Analysis of differentially expressed genes (DEGs) among germ cell subsets. (a) Distribution of germ cell subpopulations in the UMAP plot. The numbers in the figure represent different cell subclusters identified by Seurat. (b) UMAP diagram at different developmental stages (E14.5, E16.5, Stra8-deficient E14.5, and Stra8-deficient E16.5). (c) Annotations on germ cell subpopulations (FGC_mitotic, Oogonia_Stra8, Oogonia_meiotic, Pre_oocyte, Oogonia_like, and Pre_oocyte_like). (d) Dot plot showing germ cell cluster-specifically expressed genes. (e) Left panel: volcano plot illustrating global DEGs between Stra8-deficient and WT groups (left); right panel: corresponding GO enrichment results of up-regulated and down-regulated genes (right). (f) Left panel: volcano plot illustrating DEGs between Pre_oocyte_like and Pre_oocyte cell clusters (left); right panel: corresponding GO enrichment results of up-regulated and down-regulated genes (right).

Figure 3

Differential analysis of germ cell fate trajectories between WT and Stra8-deficient mice. (a) Distribution of three clusters of germ cells in the UMAP plot. The numbers in the figure represent different cell subclusters identified by Seurat. (b) Pseudo-temporal trajectory of germ cell development (left) and distribution of germ cells in latent time (right). (c) Pseudo-temporal developmental trajectories of representative meiotic genes in the WT group. (d) Pseudo-temporal developmental trajectories of representative meiotic genes in Stra8-deficient group. (e) Expression trend of the top 50 genes in latent time and GO term enrichment in the WT group. (f) Expression trend of the top 50 genes in latent time and GO term enrichment in the Stra8-deficient group.

Figure 4

Construction of gene co-expression networks to identify key genes involved in follicle formation. (a) UMAP plot of the co-expression network of germ cells from WT mice. (b) UMAP plot of the gene co-expression network in germ cells from Stra8-deficient mice. (c) Gene co-expression network diagram of different modules in the WT group. (d) Gene co-expression network diagram of different modules in the Stra8-deficient group. (e) Violin plots of transcripts that disappear after Stra8 elimination. (f) Violin plots showing genes with decreased expression following Stra8 deficiency. (g) Representative images of ovaries in the control and Sub1 siRNA groups cultured for six days. Germ cells are stained with DDX4 (green) and nuclei are stained with PI (red). (h) The number of oocytes in the control and Sub1 siRNA groups. (i) Representative images of ovaries in the control and Stk31 siRNA groups cultured for six days. Germ cells are stained with DDX4 (green) and nuclei are stained with PI (red). (j) The number of oocytes in the control and Stk31 siRNA groups.
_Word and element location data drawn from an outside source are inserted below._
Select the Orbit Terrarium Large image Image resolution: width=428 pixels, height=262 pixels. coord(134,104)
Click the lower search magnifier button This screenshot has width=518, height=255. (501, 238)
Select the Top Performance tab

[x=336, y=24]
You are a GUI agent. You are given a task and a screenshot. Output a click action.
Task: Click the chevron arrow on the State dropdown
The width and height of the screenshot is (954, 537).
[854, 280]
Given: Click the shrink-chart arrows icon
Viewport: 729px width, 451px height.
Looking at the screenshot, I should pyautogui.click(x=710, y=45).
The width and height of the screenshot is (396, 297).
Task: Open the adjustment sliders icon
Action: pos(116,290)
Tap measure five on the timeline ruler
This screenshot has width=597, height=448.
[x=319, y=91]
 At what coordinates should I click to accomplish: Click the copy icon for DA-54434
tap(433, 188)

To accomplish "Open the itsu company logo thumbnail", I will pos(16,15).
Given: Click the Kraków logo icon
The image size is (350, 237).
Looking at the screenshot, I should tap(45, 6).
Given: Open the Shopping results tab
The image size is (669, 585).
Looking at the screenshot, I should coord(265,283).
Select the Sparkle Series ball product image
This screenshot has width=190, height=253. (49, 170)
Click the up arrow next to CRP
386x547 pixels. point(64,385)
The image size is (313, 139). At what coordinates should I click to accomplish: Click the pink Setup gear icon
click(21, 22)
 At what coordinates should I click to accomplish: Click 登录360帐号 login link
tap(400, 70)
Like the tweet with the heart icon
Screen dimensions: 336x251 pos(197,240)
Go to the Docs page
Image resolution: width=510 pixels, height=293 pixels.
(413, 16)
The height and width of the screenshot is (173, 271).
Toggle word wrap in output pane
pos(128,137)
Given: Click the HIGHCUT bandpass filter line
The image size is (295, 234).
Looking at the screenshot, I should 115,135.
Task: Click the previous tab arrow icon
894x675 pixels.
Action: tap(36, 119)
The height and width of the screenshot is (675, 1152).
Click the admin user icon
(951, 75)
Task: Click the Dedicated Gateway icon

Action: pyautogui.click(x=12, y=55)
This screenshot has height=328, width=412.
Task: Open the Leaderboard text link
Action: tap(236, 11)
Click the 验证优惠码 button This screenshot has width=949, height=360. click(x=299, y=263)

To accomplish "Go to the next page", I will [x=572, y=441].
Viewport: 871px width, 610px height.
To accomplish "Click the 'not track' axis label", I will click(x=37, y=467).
The percentage of each group is presented as the mean ± SD. All experiments were repeated at least three times (** p < 0.01).

Figure 5

Decreased Mdk–Sdc1 ligand–receptor signaling affects primordial follicle formation in Stra8-deficient mice. (a) Ovarian cell signaling network. (b) The number of interactions between different cell types. (c) The interaction strength between different cell types. (d) The information flow of WT and Stra8-deficient groups. (e) The ligand–receptor pairs between germ cells and other somatic cells. (f) Expression of ligands and receptors between WT and Stra8-deficient groups. (g) Representative images of ovaries in the control and Mdk–siRNA groups cultured for six days. Germ cells are stained with DDX4 (green) and nuclei are stained with PI (red). (h) The number of oocytes in the control group and Mdk–siRNA group. The percentage of each group is presented as the mean ± SD. All experiments were repeated at least three times (*** p < 0.001).